===== Page extract =====

This one actually has 3 parallel queues with different priorities and steers packets into these based on DSCP values (too lazy to look up which by default)

Generally seems to be much less computationally demanding than cake... if you capture that in the overhead row, maybe set this to moderate or even low and set cake to High?

as typical use case maybe add "home network wan interface"...

1 Like

I created it.

great summaries. The author of sfq was involved in fq_codel's development. By default SFQ has a short (128 packet) tail drop queue, which works pretty well up until you start cracking 100mbit, and as best as I recall, about 200mbit and 20ms rtt it started falling apart. SFQ is pretty ideal below 4mbit. If you add more depth to support higher bandwidths you get into a situation where with two flows, you have a huge queue, or with dozens, one that is too short, which is why an AQM was also needed.

SFQRED was my pride and joy and was the first successful combination of a FQ system and an AQM... It was marvelous! wonderful! world-shaking! for about 2 months before codel came out. I still wish I'd written a paper on it. We also added drop head to sfq but it proved unstable and could starve, fixed by fq_codel's once' around the empty flows approach to garuntee service to fatter flows.

fq_codel is a derivative of DRR (byte based) rather than SFQ (packet based), because in general it seems to be more fair, and "SQF" was patented. By default it scales from 4mbit to 40Gbit without tuning, although openwrt is trimming it down to 4MB where in an age of 2.5 and 10gbit it should be at least double that. (for x86 platforms its set to 32MB)

To this day I do not understand how hfsc works and haver never seen a benchmark on it that made a measurable difference vs htb. I long for someone to prove to me why hfsc feels better to some.

HTB and CAKE are easier to reason about. HFSC was also very crashy, which is why we dropped it from SQM back in 2015, although that bug was fixed a few years later.

Anyone who says SFQ is better than fq_codel is not measuring the right things. Most people don't try to measure rtt-fairness, for example, when you have one high rtt flow vs one short one, where the fq and aqm interact. There are others like page load time, interactions with voip and videoconferencing traffic, worth testing when trialing a new qdisc - especially emulating real rtts! At short rtts everything looks ok....

Aside from adding an orgy of additional complexity and subtle new bugs, I am not sure why y'all are fiddling with this?

3 Likes

This thread was ongoing as more of a round-a-bout educational thread.

Here's a simple hfsc_calculator.py script for someone to test...
(final)

===== Data =====

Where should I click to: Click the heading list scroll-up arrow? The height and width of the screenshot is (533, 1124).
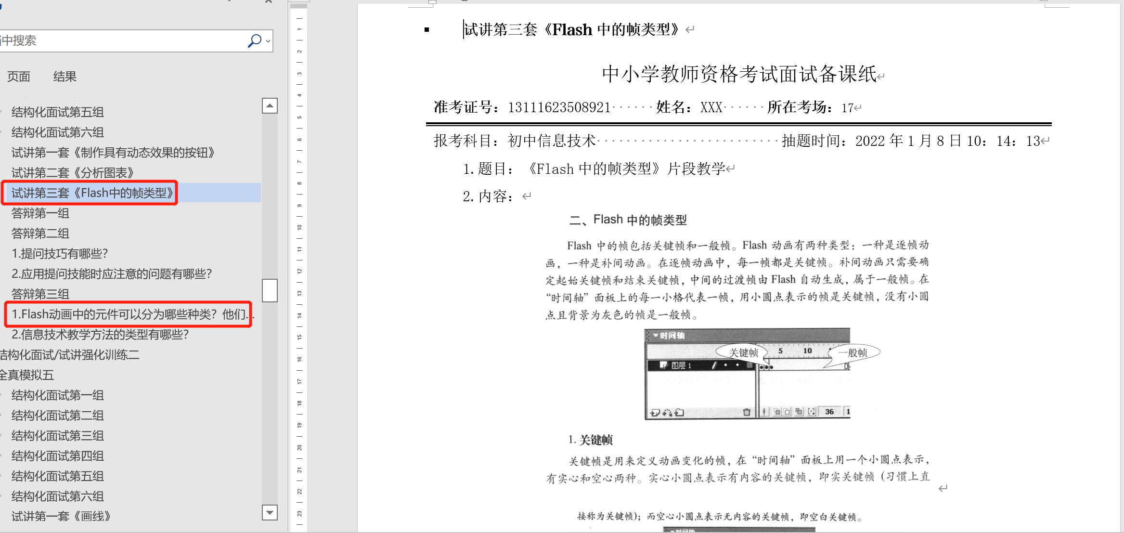[270, 105]
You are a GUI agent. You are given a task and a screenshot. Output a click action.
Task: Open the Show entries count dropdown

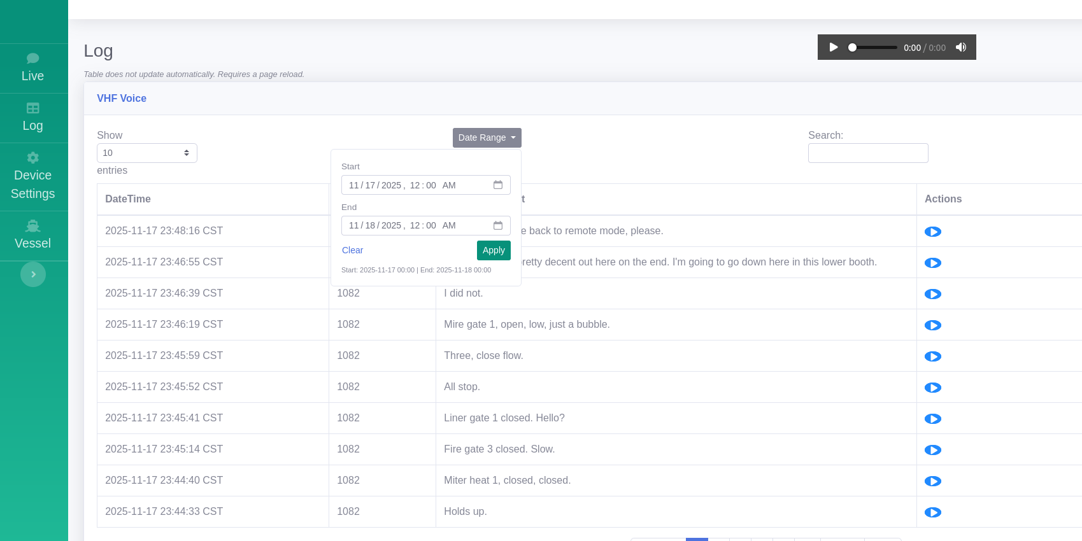(x=146, y=153)
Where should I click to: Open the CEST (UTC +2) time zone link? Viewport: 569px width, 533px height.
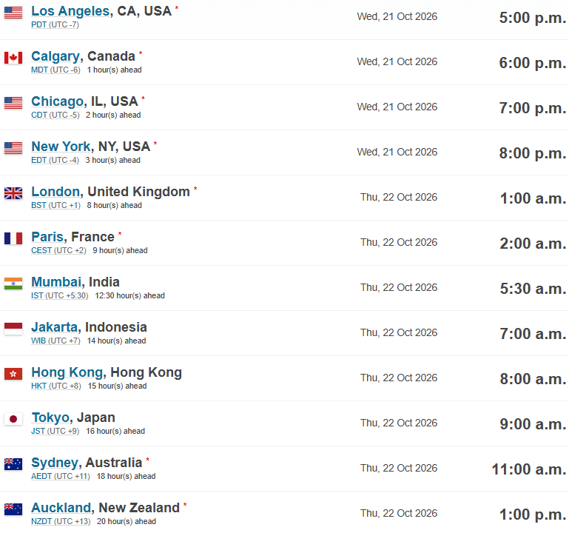(x=58, y=250)
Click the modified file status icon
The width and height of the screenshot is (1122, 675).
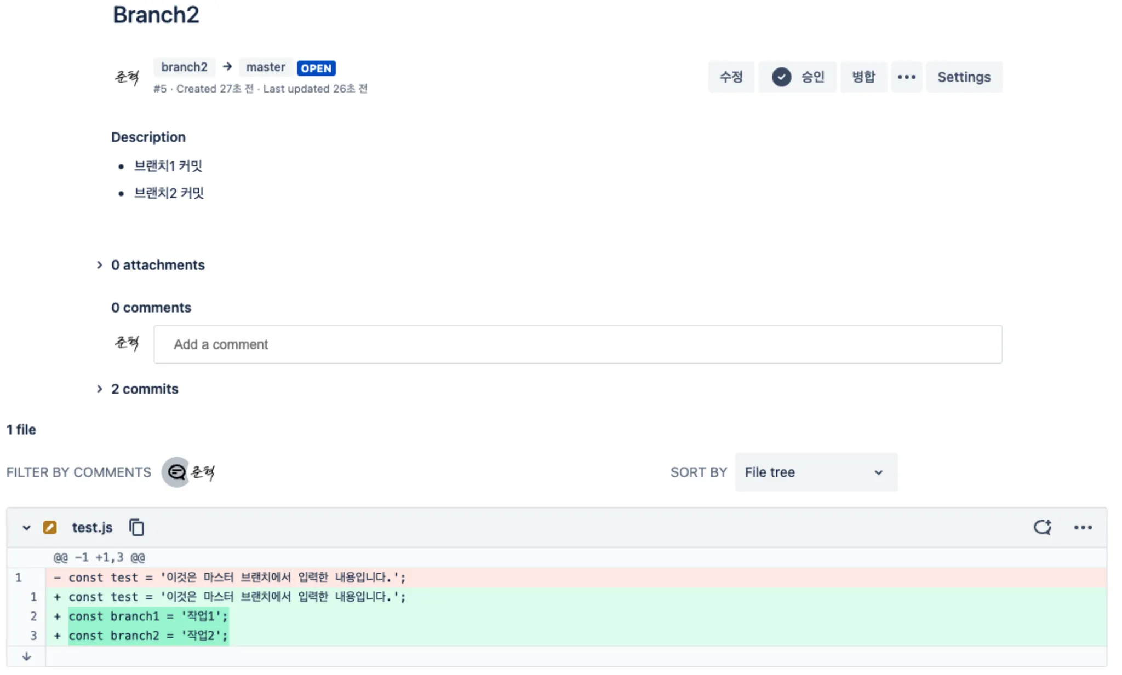50,527
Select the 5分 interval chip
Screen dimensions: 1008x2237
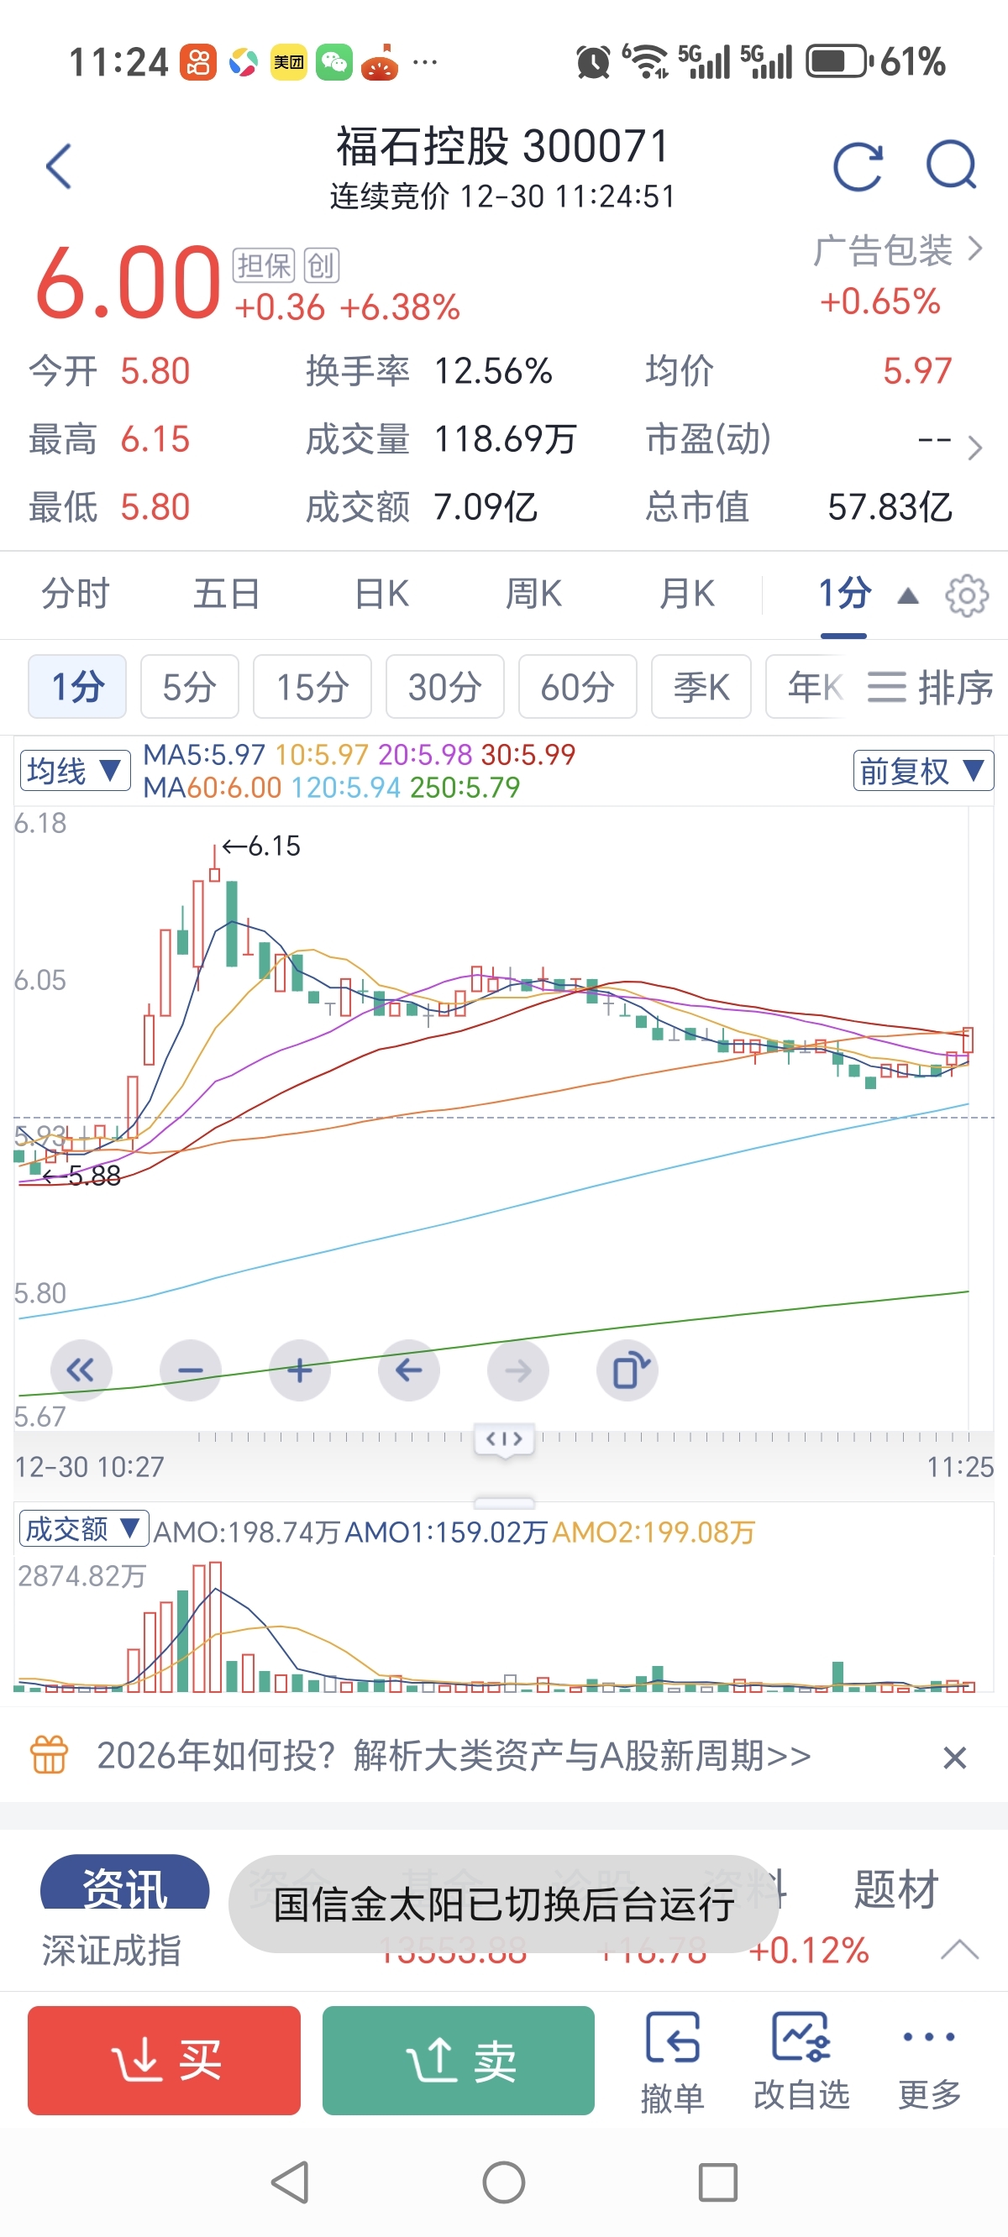point(189,687)

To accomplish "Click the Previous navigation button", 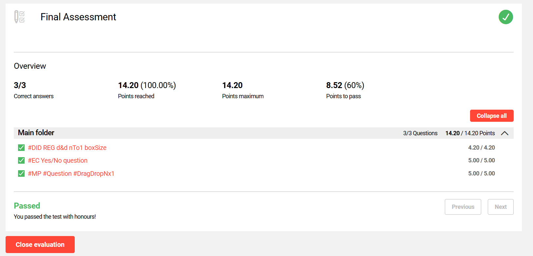I will click(463, 207).
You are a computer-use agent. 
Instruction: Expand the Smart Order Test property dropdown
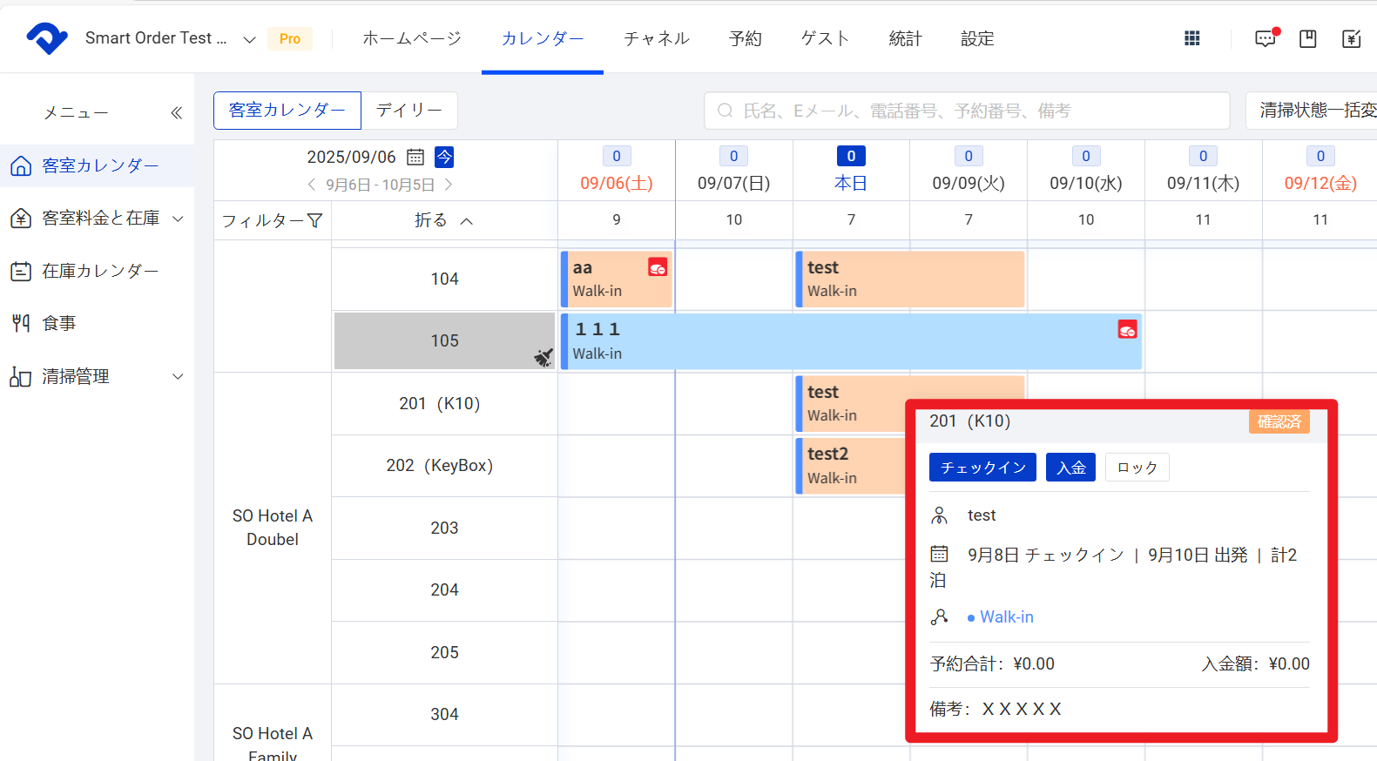(249, 39)
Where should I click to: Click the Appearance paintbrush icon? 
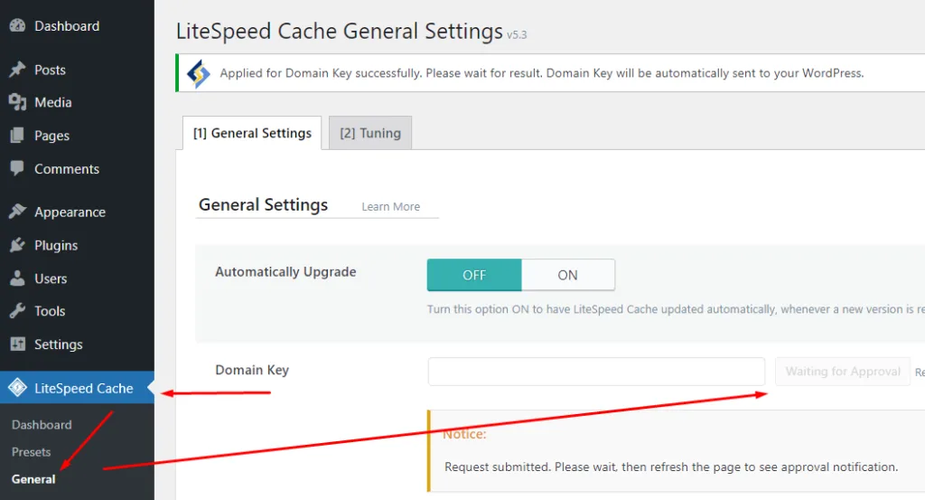pyautogui.click(x=17, y=212)
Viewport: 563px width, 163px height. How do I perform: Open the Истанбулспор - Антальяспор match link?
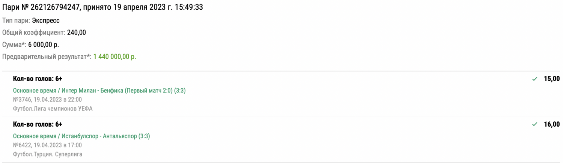(81, 136)
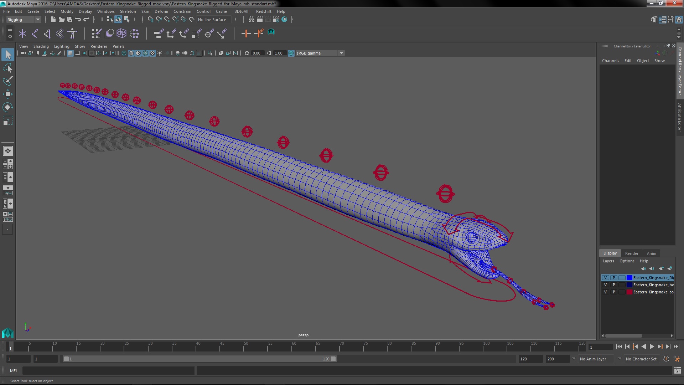Toggle visibility V of Eastern_Kingsnake_co layer
The width and height of the screenshot is (684, 385).
(605, 292)
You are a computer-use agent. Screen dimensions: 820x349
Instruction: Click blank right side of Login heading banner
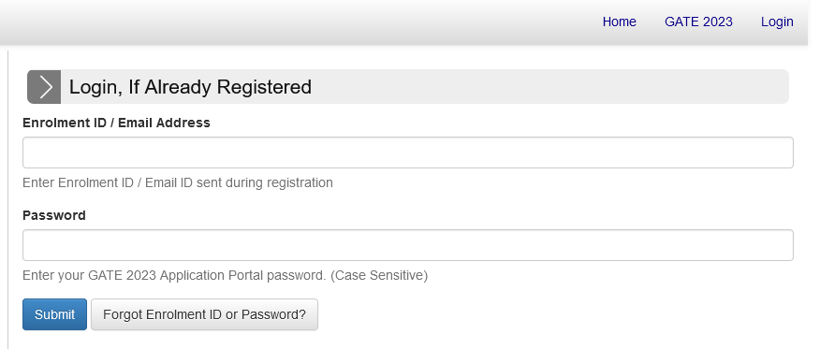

=====

▶ [What is being asked]
According to the queueing thread, why was an AQM also needed alongside SFQ? Answer in one to three sentences. The records are separate material and have no connection to the queueing thread.

▶ [Exercise response]
Adding queue depth to SFQ to support higher bandwidths causes a problem. With two flows the queue becomes huge, and with dozens of flows it is too short. An AQM was needed to address this.